▶ What is needed: Copy each of the rows below word for word, keeping every line intact.

▶ Given records:
+ + + +

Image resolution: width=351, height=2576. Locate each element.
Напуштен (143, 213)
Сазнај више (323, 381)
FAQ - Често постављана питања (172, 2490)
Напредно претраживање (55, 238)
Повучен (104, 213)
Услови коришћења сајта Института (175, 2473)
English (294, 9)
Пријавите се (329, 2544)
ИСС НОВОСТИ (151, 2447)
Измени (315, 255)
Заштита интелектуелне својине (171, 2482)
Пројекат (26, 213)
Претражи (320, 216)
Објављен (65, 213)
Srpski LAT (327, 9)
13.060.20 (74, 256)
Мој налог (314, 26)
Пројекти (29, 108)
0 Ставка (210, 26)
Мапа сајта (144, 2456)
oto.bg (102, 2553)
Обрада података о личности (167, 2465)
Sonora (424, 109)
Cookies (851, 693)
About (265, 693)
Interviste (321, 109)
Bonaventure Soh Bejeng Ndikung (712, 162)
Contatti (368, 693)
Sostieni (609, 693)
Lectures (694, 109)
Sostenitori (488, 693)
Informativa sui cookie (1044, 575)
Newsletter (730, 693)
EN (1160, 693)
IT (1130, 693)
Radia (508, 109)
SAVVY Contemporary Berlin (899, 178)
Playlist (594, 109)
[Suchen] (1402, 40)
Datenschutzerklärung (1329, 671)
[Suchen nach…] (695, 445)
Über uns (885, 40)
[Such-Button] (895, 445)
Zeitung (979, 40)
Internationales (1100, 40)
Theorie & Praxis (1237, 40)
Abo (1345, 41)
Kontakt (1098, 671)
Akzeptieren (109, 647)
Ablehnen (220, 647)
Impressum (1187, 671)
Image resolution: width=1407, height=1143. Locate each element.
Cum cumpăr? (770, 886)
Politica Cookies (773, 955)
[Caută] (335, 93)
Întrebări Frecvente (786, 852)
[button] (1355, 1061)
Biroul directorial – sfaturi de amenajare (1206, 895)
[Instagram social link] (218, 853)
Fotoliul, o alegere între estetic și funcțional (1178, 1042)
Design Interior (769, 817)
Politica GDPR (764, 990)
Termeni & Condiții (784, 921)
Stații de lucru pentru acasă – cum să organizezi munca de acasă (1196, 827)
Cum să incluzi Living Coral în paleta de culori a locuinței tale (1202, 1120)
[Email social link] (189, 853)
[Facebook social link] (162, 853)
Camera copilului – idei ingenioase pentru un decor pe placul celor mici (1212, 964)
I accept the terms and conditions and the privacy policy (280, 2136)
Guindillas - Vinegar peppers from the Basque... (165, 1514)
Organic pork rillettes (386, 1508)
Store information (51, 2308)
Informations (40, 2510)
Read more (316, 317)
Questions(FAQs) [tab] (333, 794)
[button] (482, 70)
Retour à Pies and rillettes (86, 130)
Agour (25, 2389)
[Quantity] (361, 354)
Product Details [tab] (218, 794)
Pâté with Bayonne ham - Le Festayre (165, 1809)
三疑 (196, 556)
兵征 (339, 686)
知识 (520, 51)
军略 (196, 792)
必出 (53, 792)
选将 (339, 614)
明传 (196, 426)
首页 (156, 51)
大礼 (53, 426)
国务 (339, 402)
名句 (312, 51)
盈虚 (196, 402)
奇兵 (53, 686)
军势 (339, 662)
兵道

+ + + +

▶ Response:
Image resolution: width=351, height=2576. Locate each element.
Напуштен (143, 213)
Сазнај више (323, 381)
FAQ - Често постављана питања (172, 2490)
Напредно претраживање (55, 238)
Повучен (104, 213)
Услови коришћења сајта Института (175, 2473)
English (294, 9)
Пријавите се (329, 2544)
ИСС НОВОСТИ (151, 2447)
Измени (315, 255)
Заштита интелектуелне својине (171, 2482)
Пројекат (26, 213)
Претражи (320, 216)
Објављен (65, 213)
Srpski LAT (327, 9)
13.060.20 (74, 256)
Мој налог (314, 26)
Пројекти (29, 108)
0 Ставка (210, 26)
Мапа сајта (144, 2456)
oto.bg (102, 2553)
Обрада података о личности (167, 2465)
Sonora (424, 109)
Cookies (851, 693)
About (265, 693)
Interviste (321, 109)
Bonaventure Soh Bejeng Ndikung (712, 162)
Contatti (368, 693)
Sostieni (609, 693)
Lectures (694, 109)
Sostenitori (488, 693)
Informativa sui cookie (1044, 575)
Newsletter (730, 693)
EN (1160, 693)
IT (1130, 693)
Radia (508, 109)
SAVVY Contemporary Berlin (899, 178)
Playlist (594, 109)
[Suchen] (1402, 40)
Datenschutzerklärung (1329, 671)
[Suchen nach…] (695, 445)
Über uns (885, 40)
[Such-Button] (895, 445)
Zeitung (979, 40)
Internationales (1100, 40)
Theorie & Praxis (1237, 40)
Abo (1345, 41)
Kontakt (1098, 671)
Akzeptieren (109, 647)
Ablehnen (220, 647)
Impressum (1187, 671)
Image resolution: width=1407, height=1143. Locate each element.
Cum cumpăr? (770, 886)
Politica Cookies (773, 955)
[Caută] (335, 93)
Întrebări Frecvente (786, 852)
[button] (1355, 1061)
Biroul directorial – sfaturi de amenajare (1206, 895)
[Instagram social link] (218, 853)
Fotoliul, o alegere între estetic și funcțional (1178, 1042)
Design Interior (769, 817)
Politica GDPR (764, 990)
Termeni & Condiții (784, 921)
Stații de lucru pentru acasă – cum să organizezi munca de acasă (1196, 827)
Cum să incluzi Living Coral în paleta de culori a locuinței tale (1202, 1120)
[Email social link] (189, 853)
[Facebook social link] (162, 853)
Camera copilului – idei ingenioase pentru un decor pe placul celor mici (1212, 964)
I accept the terms and conditions and the privacy policy (280, 2136)
Guindillas - Vinegar peppers from the Basque... (165, 1514)
Organic pork rillettes (386, 1508)
Store information (51, 2308)
Informations (40, 2510)
Read more (316, 317)
Questions(FAQs) [tab] (333, 794)
[button] (482, 70)
Retour à Pies and rillettes (86, 130)
Agour (25, 2389)
[Quantity] (361, 354)
Product Details [tab] (218, 794)
Pâté with Bayonne ham - Le Festayre (165, 1809)
三疑 (196, 556)
兵征 (339, 686)
知识 (520, 51)
军略 (196, 792)
必出 (53, 792)
选将 (339, 614)
明传 (196, 426)
首页 (156, 51)
大礼 (53, 426)
国务 (339, 402)
名句 (312, 51)
盈虚 (196, 402)
奇兵 (53, 686)
军势 (339, 662)
兵道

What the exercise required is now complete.